In the next phase, we targeted integration with homegrown release management solution and also extended the CI capabilities to perform cloud and container-based deployments, along with automated database and infrastructure deployments.

During this shift, many tools were realigned on the fly thanks to the ready support the platform had for multiple industry-standard tools. Multiple container orchestration platforms were evaluated, experimented, and finalized with ease. Likewise, Artifactory, governance tools, security tools underwent rationalization alongside the CI/CD/CT journey without any impact on the DevSecOps automation.

Now, we already have seven new technologies fully onboarded with over 200 applications and 1,000-plus pipelines performing over 300 releases per month. The automation consistently rolls out with 50,000 automated tests that run as part of pipelines.

As next steps, the journey continues with enabling SRE capabilities. Our target is to make applications more resilient with self-healing and auto-remediation techniques, and also use more ML-based insights and recommendations for more automated and accurate decision-making.

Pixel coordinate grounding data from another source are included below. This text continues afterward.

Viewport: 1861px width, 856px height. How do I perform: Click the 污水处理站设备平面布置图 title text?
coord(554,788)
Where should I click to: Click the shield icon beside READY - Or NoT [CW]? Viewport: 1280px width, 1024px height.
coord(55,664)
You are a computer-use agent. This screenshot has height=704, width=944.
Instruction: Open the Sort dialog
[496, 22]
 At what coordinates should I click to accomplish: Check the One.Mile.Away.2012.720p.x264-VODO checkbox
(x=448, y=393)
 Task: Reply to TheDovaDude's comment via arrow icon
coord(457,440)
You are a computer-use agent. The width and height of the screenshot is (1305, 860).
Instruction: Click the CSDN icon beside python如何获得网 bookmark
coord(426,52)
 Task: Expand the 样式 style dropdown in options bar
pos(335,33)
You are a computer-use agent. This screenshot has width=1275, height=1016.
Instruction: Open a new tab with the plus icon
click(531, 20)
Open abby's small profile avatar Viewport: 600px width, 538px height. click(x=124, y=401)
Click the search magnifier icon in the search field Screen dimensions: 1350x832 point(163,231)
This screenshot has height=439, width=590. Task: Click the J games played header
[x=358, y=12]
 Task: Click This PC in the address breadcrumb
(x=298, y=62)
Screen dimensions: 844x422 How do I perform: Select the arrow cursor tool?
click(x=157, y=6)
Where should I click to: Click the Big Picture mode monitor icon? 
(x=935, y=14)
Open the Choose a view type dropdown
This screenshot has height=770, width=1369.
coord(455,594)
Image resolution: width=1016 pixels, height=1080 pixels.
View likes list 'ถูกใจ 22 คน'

So how did this platform approach help Infosys IT in its transformation at scale? Here are the results. The touchless end-to-end automation adopted for our DevOps of over seven technologies on over 200 applications has resulted in two times productivity increase. Thousands of pipelines running in the platform with over 150,000 builds happening through the platform till date has shown four times increase in velocity and 75% improvement in lead time. This also has brought down turnaround time significantly in services testing, regression testing, and cloud releases.

Few other metrics of interest are the improvement of code quality and continuous testing adoption by around 20%, and also increase in automated deployments by four times.

With platform-led transformation of IT, we were able to implement the process changes needed for pandemic work from home within few days for our mobile platform, InfyMe. 94% of Infosys employees were enabled within the few days with work from home. Quick turnaround due to this transformation at scale helped our organization to align to changes needed for the pandemic quickly.

This is our Mission DevSecOps at scale with platform approach. Stay safe, stay healthy. Thank you so much for your patient hearing.